[YOUR ASSIGNMENT] Nothing in the records below should be altered in the copy, although the pictures must be left out.

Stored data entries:
========================================
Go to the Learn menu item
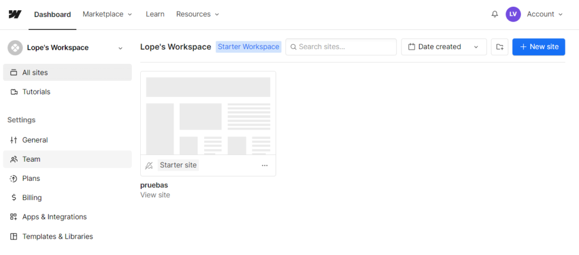This screenshot has height=255, width=579. (155, 14)

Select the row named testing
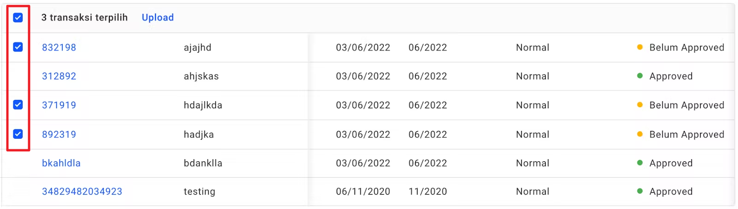point(199,191)
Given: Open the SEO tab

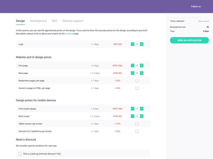Looking at the screenshot, I should (x=54, y=21).
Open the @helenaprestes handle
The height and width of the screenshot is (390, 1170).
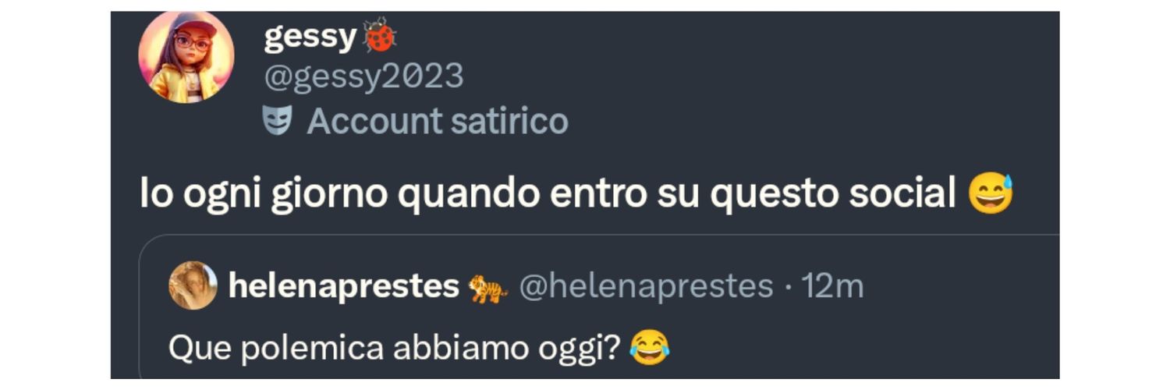click(646, 287)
========================================
[SOLUTION]
Go to the Learn menu item
This screenshot has height=255, width=579. (155, 14)

Select the row named testing
point(199,191)
Given: Open the SEO tab

Looking at the screenshot, I should (x=54, y=21).
Open the @helenaprestes handle
The height and width of the screenshot is (390, 1170).
click(646, 287)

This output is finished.